Lavender is the most popular, and therefore the most adulterated, of all essential oils. It is estimated that 90% of all products labeled "lavender essential oil" are either derived from another species such as lavandin, or are diluted, or are outright synthetic fabrications.
Maillette Lavender Essential Oil Safety Guidelines
Non-toxic, non-irritating and non-sensitizing. Do not take lavender essential oil internally.
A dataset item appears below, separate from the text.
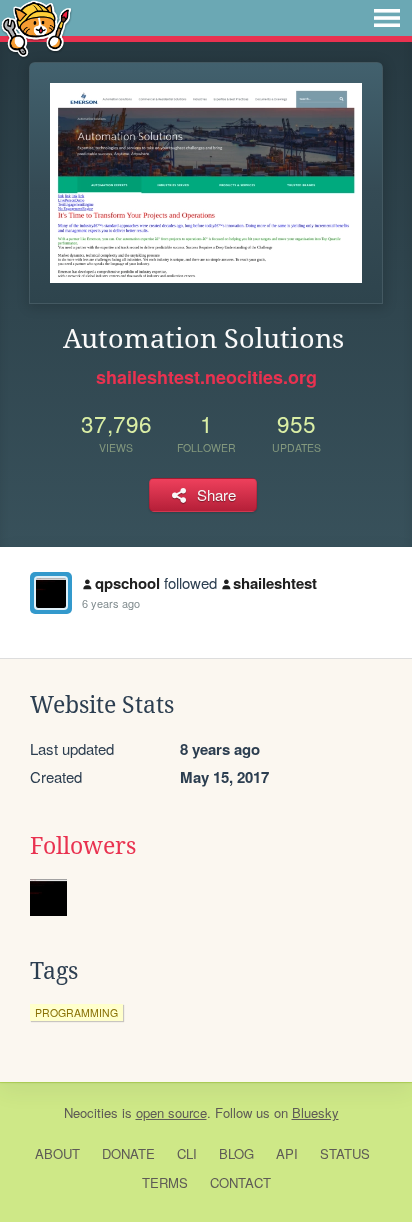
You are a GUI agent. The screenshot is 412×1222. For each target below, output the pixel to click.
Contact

Aromatic Profile and Blending of Maillette Lavender Essential Oil
Lavender oil's adaptability lends to easy, complimentary blending with most other oils, particularly floral and citrus oils. Some favorites include geranium oil, rose oil, chamomile oil, clary sage oil and vetiver oil. Create your own relaxing lavender massage oil by blending lavender oil with a carrier oil such as marula oil.
- Perfumery Note: Middle to top
- Odor: Complex-sweet, floral-herbaceous, refreshing, with a balsamic-woody undertone
- Strength of Initial Aroma: Medium
- Blends Well With: Bergamot and other citrus oils; clove, patchouli, rosemary, clary sage, pine; also palmarosa, black pepper, juniper, lemongrass, and peppermint
- Botanical Name: Lavandula angustifolia
- Family: Labiatae
- Composition: 100% Pure Maillette Lavender Essential Oil
- Origin: France
- Method of Extraction: Steam Distillation
- Cultivation/Harvesting: Organic, Non-certified
- Plant Part: Flowering tops
- Color: Clear to pale yellow
- Consistency: Thin
- Yield: 0.5% – 1.6%
- Bottle Size: ½ fl oz (15 mL)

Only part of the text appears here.